*RECORDS SUPPLIED:*
============

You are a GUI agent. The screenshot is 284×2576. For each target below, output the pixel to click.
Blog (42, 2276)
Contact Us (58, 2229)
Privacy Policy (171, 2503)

============

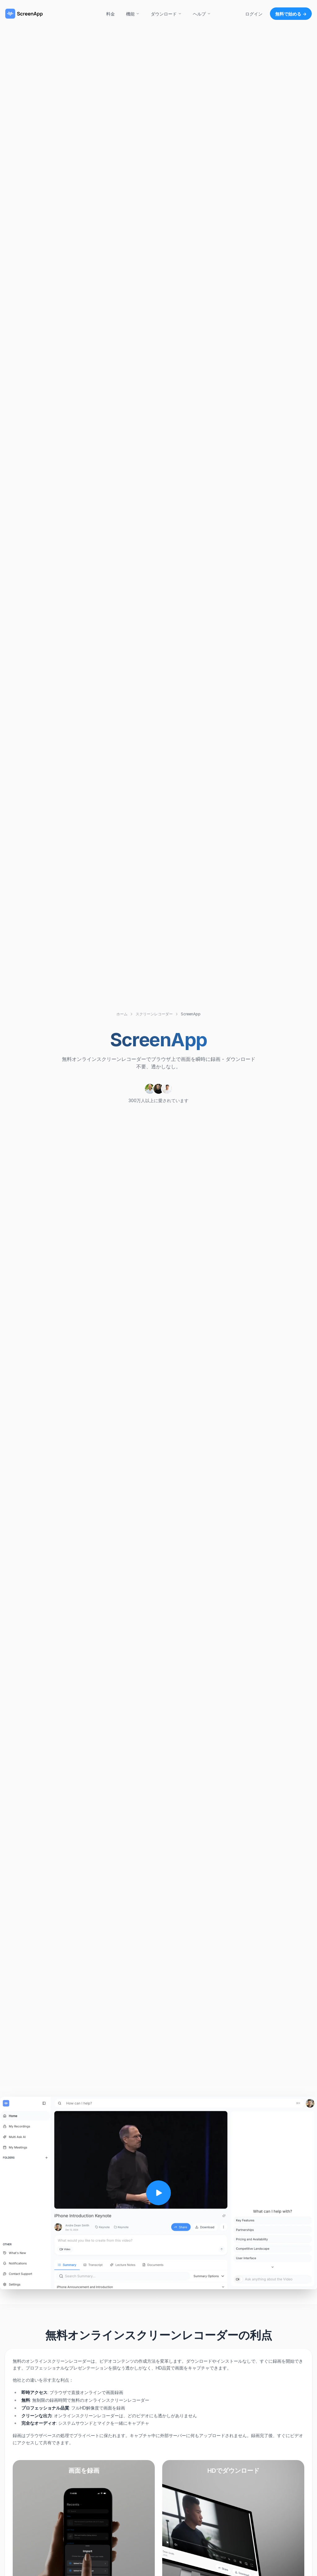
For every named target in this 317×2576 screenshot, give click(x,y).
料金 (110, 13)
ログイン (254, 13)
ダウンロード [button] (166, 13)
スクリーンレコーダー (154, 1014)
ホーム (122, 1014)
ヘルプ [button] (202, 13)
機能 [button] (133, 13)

============

Rewrite the lines from the line with "You are a GUI" to the line with "Contact Us (58, 2229)", replacing "Blog" with "News" and leaving everything else unchanged.

You are a GUI agent. The screenshot is 284×2576. For each target below, output the pixel to click.
News (42, 2276)
Contact Us (58, 2229)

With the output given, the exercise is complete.